Imagination and virtuosity in Shai Wosner’s Philadelphia recital

United StatesUnited States Various: Shai Wosner (piano). Philadelphia Chamber Music Society, Benjamin Franklin Hall, American Philosophical Society, Philadelphia, 8.4.2021. Reviewed from the 11.4.21 stream. (BJ)

Shai Wosner plays for the Philadelphia Chamber Music Society

Schubert – Sonata in A major D.664

Scarlatti – Sonatas K.141, K.9, K.230

Rzewski – Three Nanosonatas

Beethoven – Sonata in E flat major Op.31 No.3

‘Virtuosity’ is a double-edged (s)word. It tends to be used most often to suggest a preponderance of technical brilliance over musical substance – a sense that serious-minded readers naturally consider pejorative.
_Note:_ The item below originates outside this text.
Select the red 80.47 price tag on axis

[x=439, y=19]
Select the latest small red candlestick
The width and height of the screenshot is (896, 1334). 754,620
But I have always thought of it as denoting the kind of technical proficiency that enables a performer to perform without needing to think consciously about technique.

In the case of Shai Wosner, this Philadelphia Chamber Music Society recital coupled the deep musical understanding I have always found in the playing of this Israeli-born pianist, now in his mid-40s, with a perfectly dazzling keyboard mastery. These virtues were deployed in the service of a program that combined ample variety of style with a less obvious cohesion of musical content.

The first evidence of the latter quality came with the perhaps surprising affinity of expression that linked the finale of the Schubert sonata – negotiated with imperturbable panache – to the first of the three Scarlatti sonatas that Wosner had cunningly selected to follow it.

Similar imaginative intelligence was shown in the way he interleaved the Scarlatti group with three of the comparably laconic 56 Nanosonatas that Frederic Rzewski (born in 1938) composed between 2006 and 2010, pieces – ‘works’ would be altogether too pompous a generic title for these charming jeux d’esprit – that are happily free from the somewhat turgid bulk that disfigures Rzewski’s best-known and politically sympathetic composition, The People United Will Never Be Defeated.

Returning to the Austro-German classics, Wosner completed the evening’s circle with a performance of Beethoven’s Op.31 No.3 Sonata that illuminated at once the stylistic characteristics it shares with Schubert’s A-major Sonata, and the altogether more assertive way in which Beethoven handles his material. It was shortly before he embarked on Op.31 that the composer said to his friend Wenzel Krumpholz: ‘I am not at all satisfied with my works hitherto, and I intend to make a fresh start from today’. It is in their intensely personal quality that the Op.31 sonatas begin to reveal the direction that ‘fresh start’ was to take.